Numa dessas noites, entre vinhos e violões, músicas, histórias e poemas, surgiu a ideia de um solo de humor. “Delírios da Madrugada”, esse era o nome do projeto, não tinha jeito, o nome só podia ser esse. Chamávamos carinhosamente de um “stand-up melody”, pois era uma mistura de tudo com as músicas de Zéu. Criamos em semanas, estreamos no Rio e seguimos em turnê, que durou quase 3 anos. Recebemos 4 indicações ao Prêmio do Humor, e o principal: muitas histórias engraçadas. Eu diria que histórias improváveis de acontecer. Junto disso, outros projetos paralelos, séries, filmes e um show novo. Em 2020, antes da pandemia, lançamos o “Sem Concerto”, onde ele é acompanhado por uma banda formada apenas pela gênia Natália Carrera, que se diverte entre guitarra, violão, bandolim, teclado, sintetizador e percussão. Começamos o ano com a agenda cheia, mas com a pandemia, aquele hiato para o retorno. No final do ano passado, em parceria com a Musickeria, gravamos o EP deste show, com 5 faixas inéditas e 2 poemas. Será lançado em breve, e olha, que trabalho bonito de se ver! Irei divulgar aqui no JB. Aliás, descobri que ele me lê semanalmente. Vai ver que é por isso que tenho usado suas ideias em meus títulos. Desta matéria, por exemplo.

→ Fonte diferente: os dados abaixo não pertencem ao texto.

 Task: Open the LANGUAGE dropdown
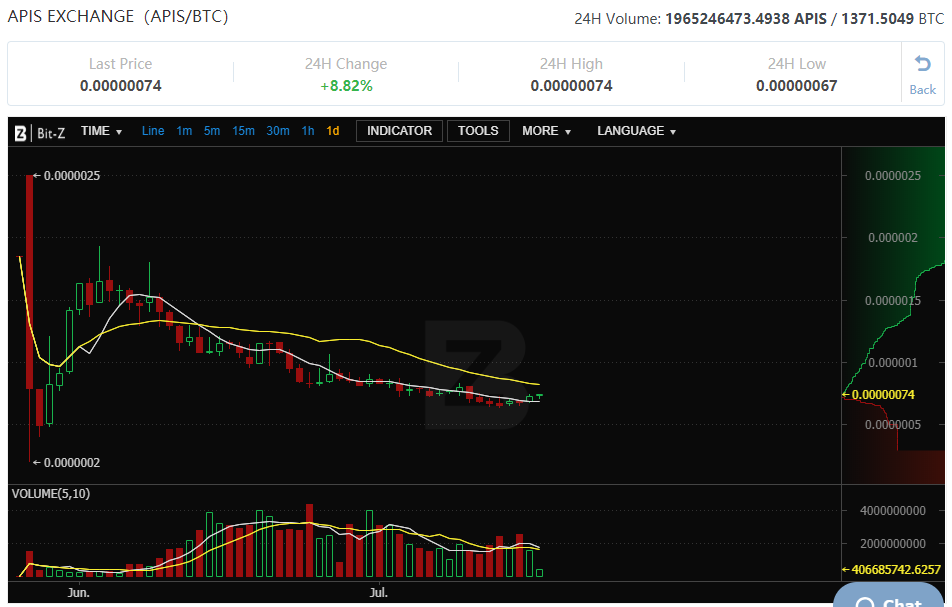point(636,131)
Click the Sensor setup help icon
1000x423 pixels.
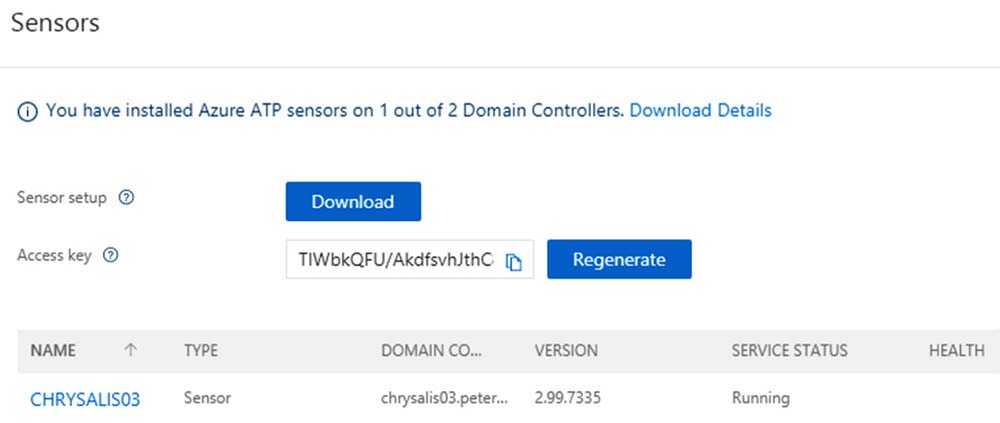(x=126, y=197)
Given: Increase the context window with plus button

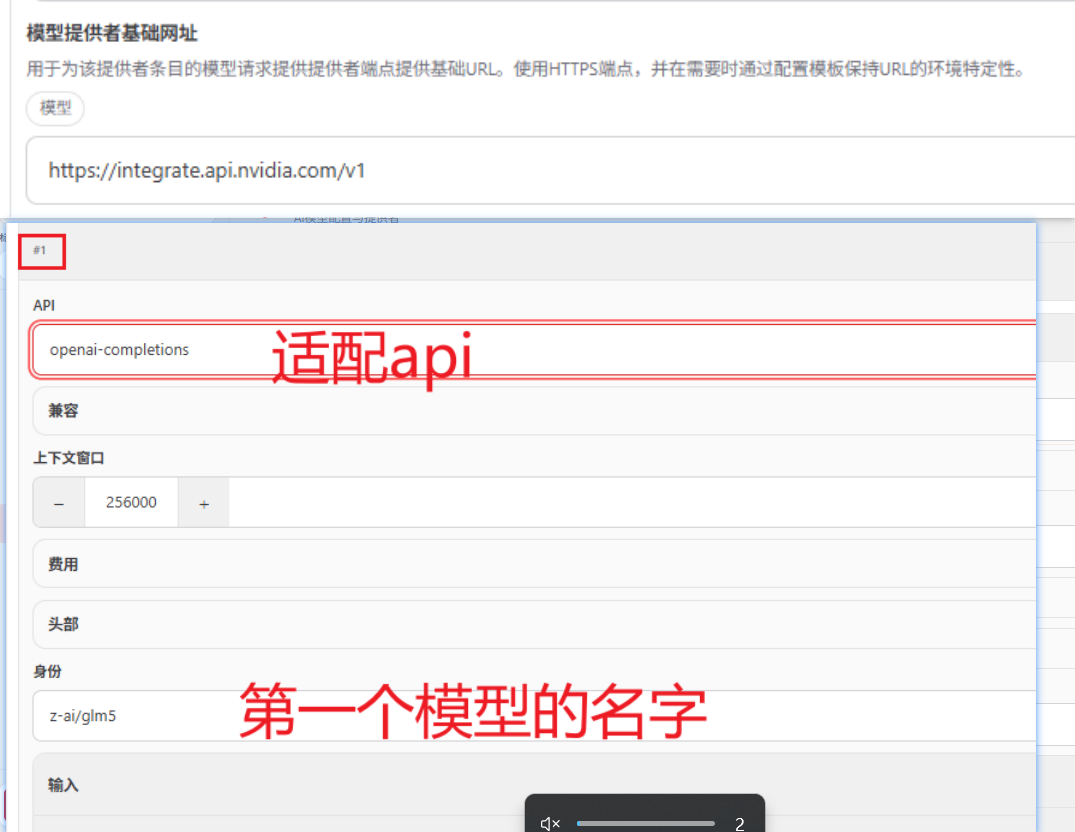Looking at the screenshot, I should click(204, 503).
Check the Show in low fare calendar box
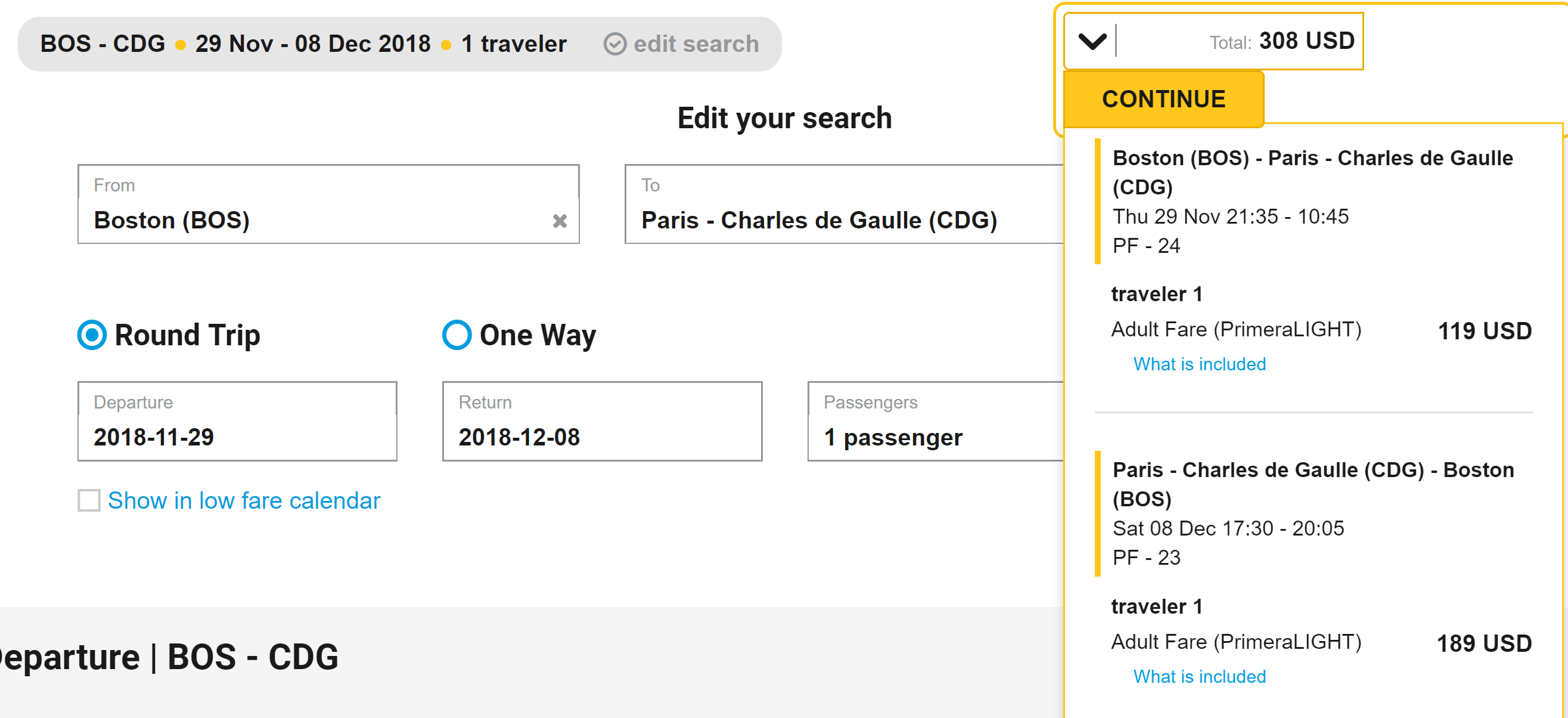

Eu resolvi contar essa história toda por vários motivos. Mas o principal deles é registrar minha parceira, meu amor, minha amizade e admiração por Zéu Britto. Somos tão conectados na vida e na arte que já me confundiram algumas vezes com ele. Já chegou ao ponto de tirarem foto comigo e marcarem ele no instagram. Sábado agora, dia 19, é seu aniversário. Ele está em Porto Alegre gravando uma série, vai passar a virada sob câmeras e holofotes, da forma que mais gosta. Empresariar e viver a empreitada artística com ele é uma alegria sem fim. E uma honra também. Ele me ensinou que o que não se lê, o que não se vê e o que não se crê, é umidade querendo poesia. Ensinou também que a palavra é fortíssima! De faca a língua ela esmaga, pois tem muitas toneladas: toca e complica, seca e multiplica, letra e canções, chora e ensina, e ainda converte em sina os corações. A palavra nos livros é como água nos poços, e a palavra na gente é como carne nos ossos. Me fez um relato de insatisfação, e ai de algum estabelecimento que ofereça a ele uma coxinha com catupiry falso! Soraya virou um marco nessa vida, mas ainda não entenderam que sua metáfora é mais forte que a letra, e queimar o filme é só uma questão de ser. Seu verbo é absurdo, são canaletas por onde escoam águas, fezes, frustrações e palavras. Vem como um forte golpe de sol, seca o fluxo e racha o cimento. Aí cai a tempestade do texto. E tudo vira nada quando tange o entendimento.